It cannot therefore be considered as the source of New Testament ideas, but is a rabbinic counterclaim against the Christian doctrine of redemption. Omitting to mention that Isaac's carrying of the wood on his shoulder already appears in the Bible, Davies and Chilton imply that it is a feature that imitates the cross of Jesus.  

The active role of Isaac in the drama is dated by them after the destruction of Jerusalem. The ideas of Josephus, Pseudo-Philo and the Fourth Book of the Maccabees cannot be taken as representing the pre-70 CE period. All three wrote, according to Chilton and Davies, at the end of the first century or at the beginning of the second, whereas mainstream scholarly opinion holds that Josephus, whose work dates to the second half of the first century CE, used preexistent Jewish interpretative traditions and that the Book of Biblical Antiquities of Pseudo-Philo and 4 Maccabees were composed in the first half of the first century CE.

Then out of the blue, 24 years after the publication of Scripture and Tradition in Judaism, previously unknown Dead Sea Scroll fragments (4Q225-226) surfaced from Cave 4 (Discoveries in the Judaean Desert, XIII, 1995), in which important details of the Aqedah story have survived. The work is definitely pre-Christian: the script belongs to the second half of the first century BCE, but the composition most likely comes from the mid-second century BCE. I give here my translation of the poorly preserved document. 

Some of the gaps are filled in with the help of the Bible or the Book of Jubilees. Essential comments are inserted between square brackets.

And a son was born af(ter)wards (to Abraha)m and he called his name Isaac.
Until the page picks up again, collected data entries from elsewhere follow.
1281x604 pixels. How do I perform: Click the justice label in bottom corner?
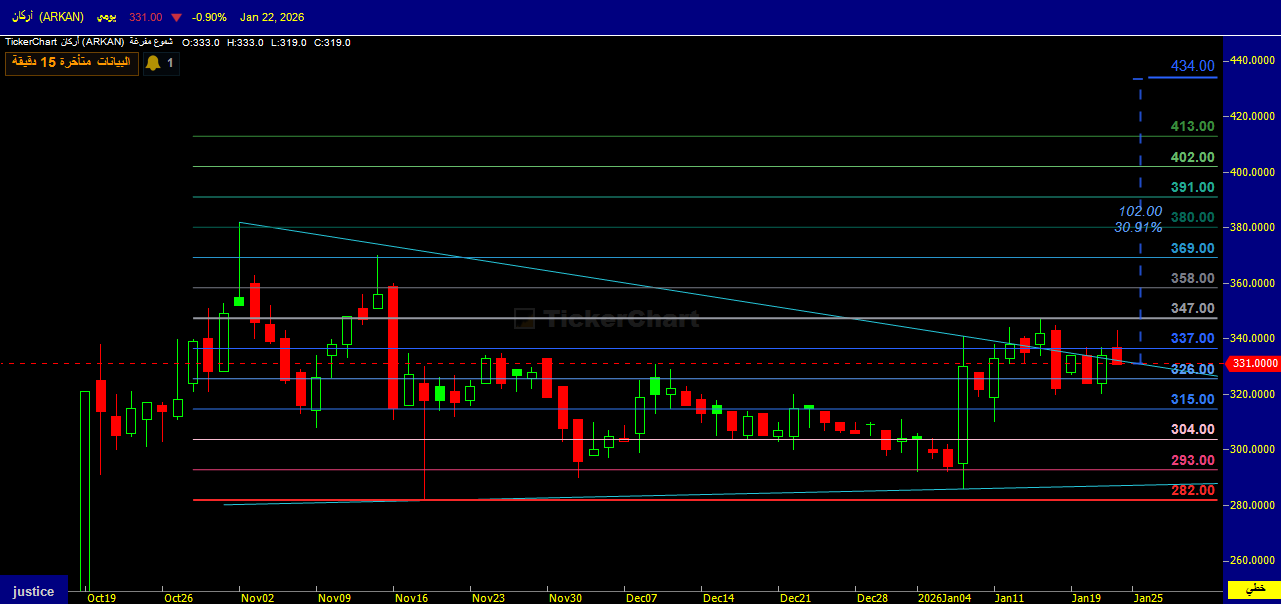click(x=34, y=591)
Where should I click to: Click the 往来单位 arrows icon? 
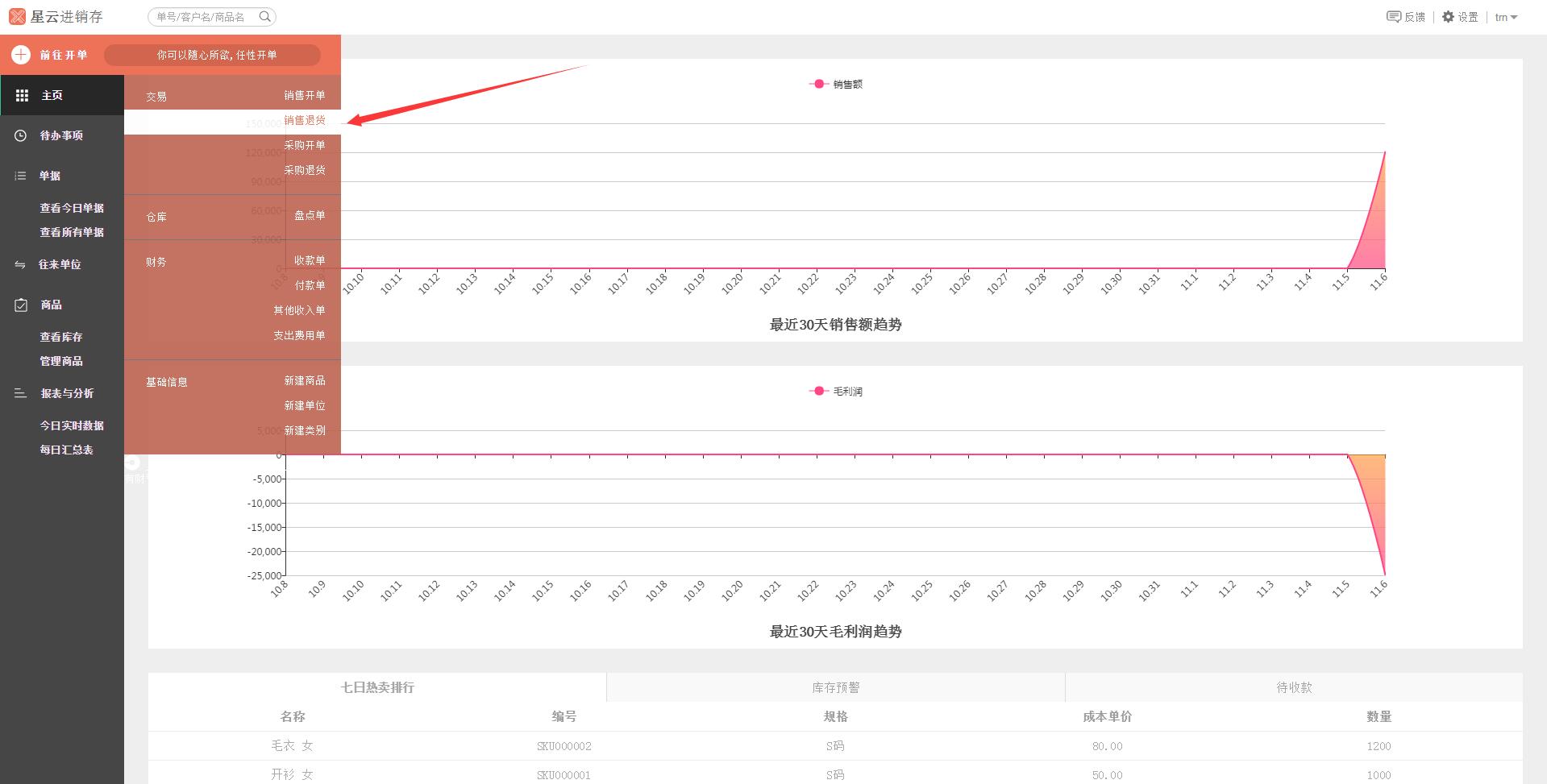click(x=20, y=264)
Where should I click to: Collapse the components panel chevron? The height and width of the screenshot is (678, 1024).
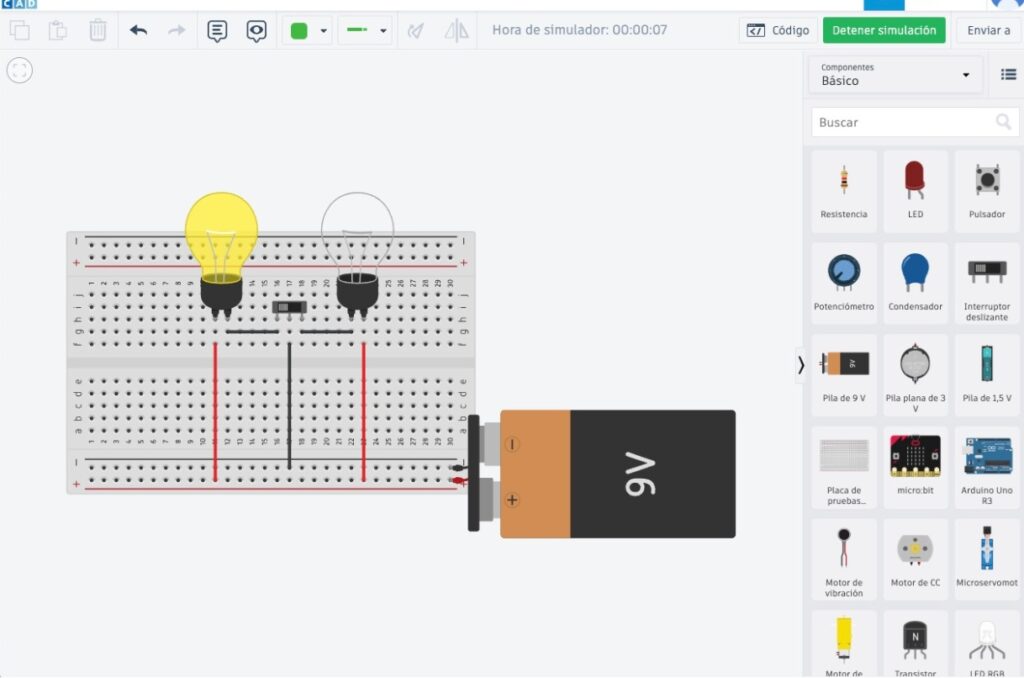pos(801,364)
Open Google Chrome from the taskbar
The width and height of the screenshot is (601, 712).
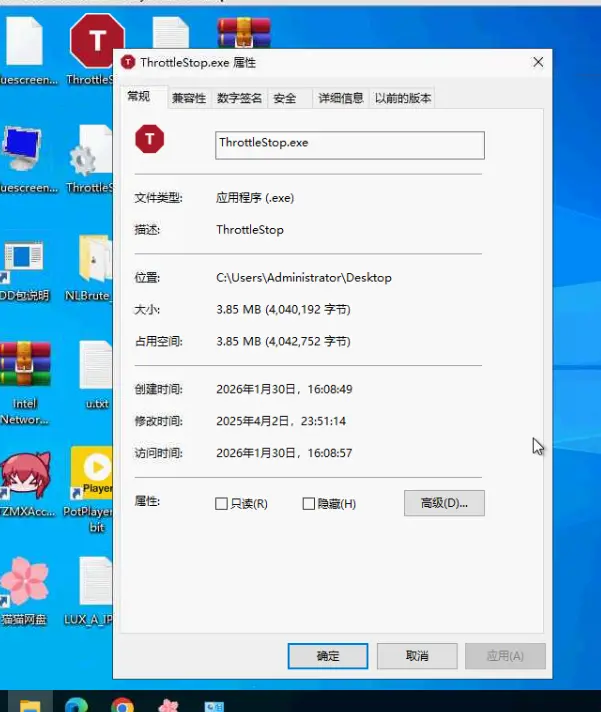(x=123, y=704)
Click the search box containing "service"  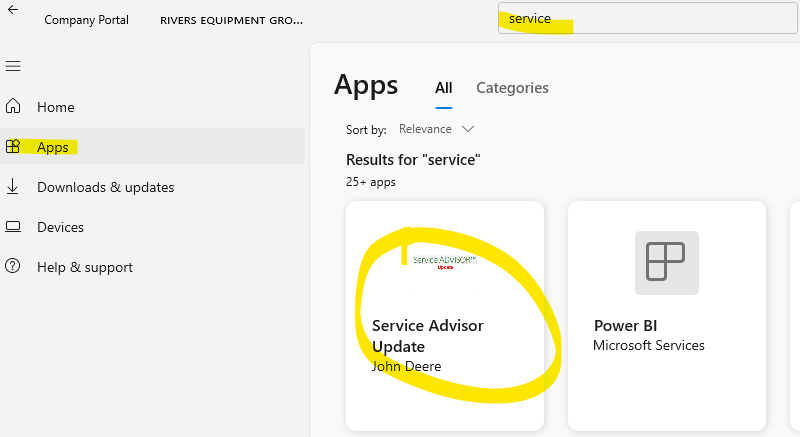650,19
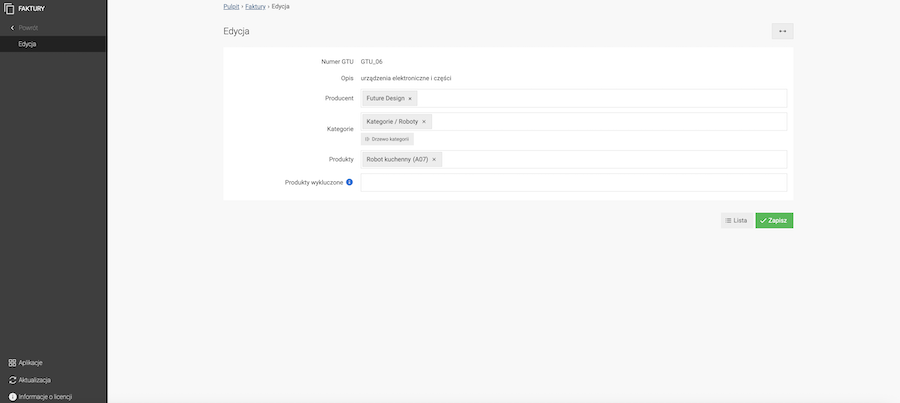Remove the Future Design producer tag
The height and width of the screenshot is (403, 900).
pyautogui.click(x=410, y=98)
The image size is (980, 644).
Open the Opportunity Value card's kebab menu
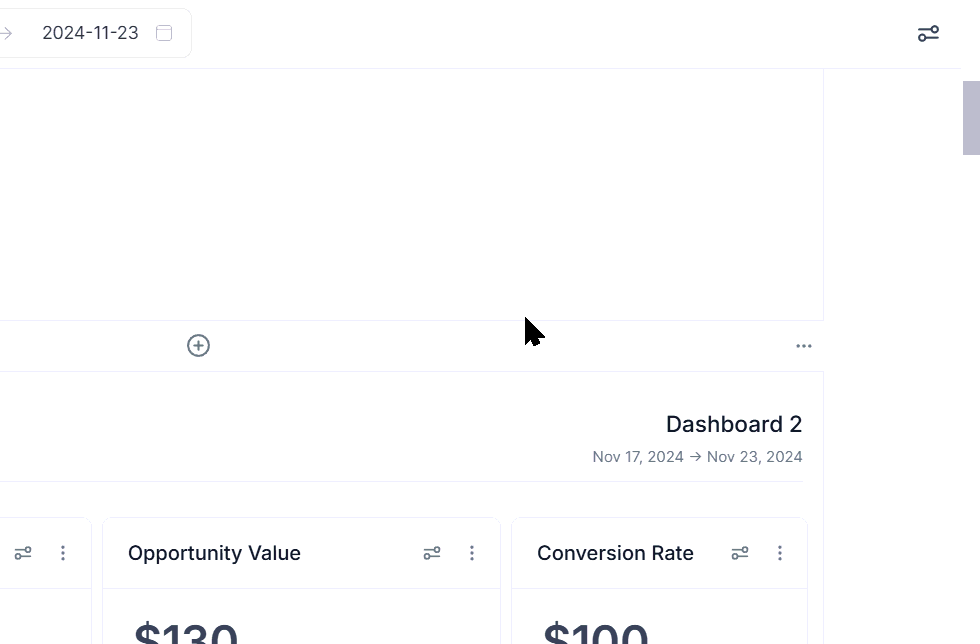click(472, 553)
And the prince Ma(s)temah (=Satan) came (to G)od and accused Abraham on account of Isaac. 
[On hearing the heavenly praises of Abraham's love of God, Satan suggests that Abraham should sacrifice his son.]
And (G)od said (to Abra)ham, ‘Take your son, Isaac, (your) only (son) (whom) you (love) and offer him to me as a burnt offering on one of the ... mountains (which I will tell) you.' And he ro(se and he we)n(t) from the Wells
[The author probably interprets the name of the town of Beer Sheba as "seven wells".]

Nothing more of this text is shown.